Opened 4 years ago

Closed 4 years ago

#18916 closed Bug (fixed)

Django incorrectly restricts HTTP header values to ASCII

Reported by: aaugustin Owned by: aaugustin
Component: HTTP handling Version: master
Severity: Normal Keywords:
Cc: chris@… Triage Stage: Accepted
Has patch: yes Needs documentation: no
Needs tests: no Patch needs improvement: no
Easy pickings: no UI/UX: no


Whenever a HTTP header is set for an HttpResponse, Django raises an exception if its key or value contains non-ASCII characters.

However, RFC2616 defines message headers in section 4.2 as:

       message-header = field-name ":" [ field-value ]
       field-name     = token
       field-value    = *( field-content | LWS )
       field-content  = <the OCTETs making up the field-value
                        and consisting of either *TEXT or combinations
                        of token, separators, and quoted-string>


The TEXT rule is only used for descriptive field contents and values
   that are not intended to be interpreted by the message parser. Words
   of *TEXT MAY contain characters from character sets other than ISO-
   8859-1 [22] only when encoded according to the rules of RFC 2047

       TEXT           = <any OCTET except CTLs,
                        but including LWS>

This indicates that an arbitrary bytestring is acceptable as a value.

I hit this issue while setting a X-SendFile header pointing to a non-ASCII file name. It seems to me that Django should:

  • at least accept any bytes content (since any bytestring can be interpreted as latin-1) and attempt converting text content to latin-1, raising an error if that isn't possible
  • even better, use MIME encoding for text values that don't fit in the latin-1 charset.

The header keys must stay restricted to ASCII: RFC 2616 says they're of the token type, defined by:

token          = 1*<any CHAR except CTLs or separators>


CHAR           = <any US-ASCII character (octets 0 - 127)>

Finally, PEP 3333 says:

Note also that strings passed to start_response() as a status or as response headers must follow RFC 2616 with respect to encoding. That is, they must either be ISO-8859-1 characters, or use RFC 2047 MIME encoding.

On Python platforms where the str or StringType type is in fact Unicode-based (e.g. Jython, IronPython, Python 3, etc.), all "strings" referred to in this specification must contain only code points representable in ISO-8859-1 encoding (\u0000 through \u00FF, inclusive).

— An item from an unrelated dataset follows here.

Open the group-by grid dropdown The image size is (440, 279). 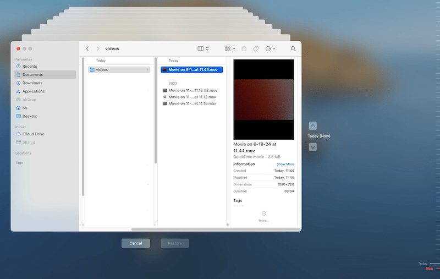[x=230, y=48]
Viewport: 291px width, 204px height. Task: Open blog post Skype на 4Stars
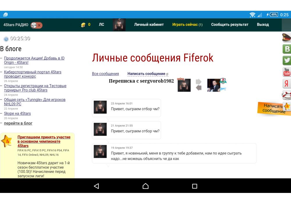point(17,114)
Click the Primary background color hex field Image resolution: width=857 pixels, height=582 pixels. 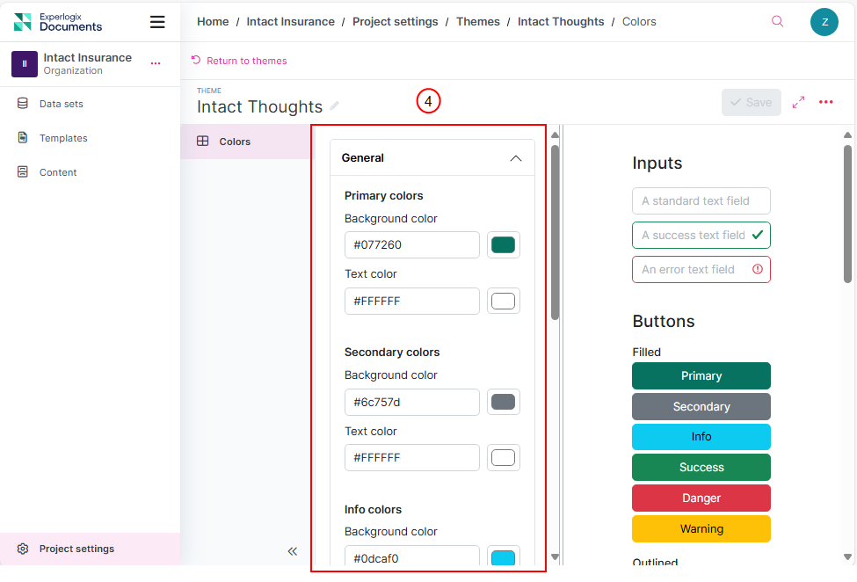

PS: RFC 2616 points to RFC 822, where section 3.1.2. restricts headers to ASCII. This may explain why Django has this restriction.

Attachments (1)

18916.diff (6.5 KB) - added by aaugustin 4 years ago.

Download all attachments as: .zip

Change History (8)

comment:1 Changed 4 years ago by claudep

  • Triage Stage changed from Unreviewed to Accepted

Your analysis seems correct. +1 from me.

comment:2 Changed 4 years ago by acdha

  • Cc chris@… added

Changed 4 years ago by aaugustin

comment:3 follow-up: Changed 4 years ago by aaugustin

  • Has patch set
  • Patch needs improvement set

Attached patch would work if it weren't for this line in core/mail/

Charset.add_charset('utf-8', Charset.SHORTEST, None, 'utf-8')

comment:4 Changed 4 years ago by aaugustin

  • Owner changed from nobody to aaugustin

comment:5 Changed 4 years ago by aaugustin

  • Patch needs improvement unset

Updated patch, pull request here:

comment:6 in reply to: ↑ 3 Changed 4 years ago by aaugustin

Replying to aaugustin:

Attached patch would work if it weren't for this line in core/mail/

Charset.add_charset('utf-8', Charset.SHORTEST, None, 'utf-8')

This problem is actually tracked in #12422. Thanks Claude for pointing this out.

comment:7 Changed 4 years ago by Aymeric Augustin <aymeric.augustin@…>

  • Resolution set to fixed
  • Status changed from new to closed

In [9b07b5edeb770b037dc735d48dfd6f979422f586]:

Fixed #18916 -- Allowed non-ASCII headers.

Thanks Malcolm Tredinnick for the review.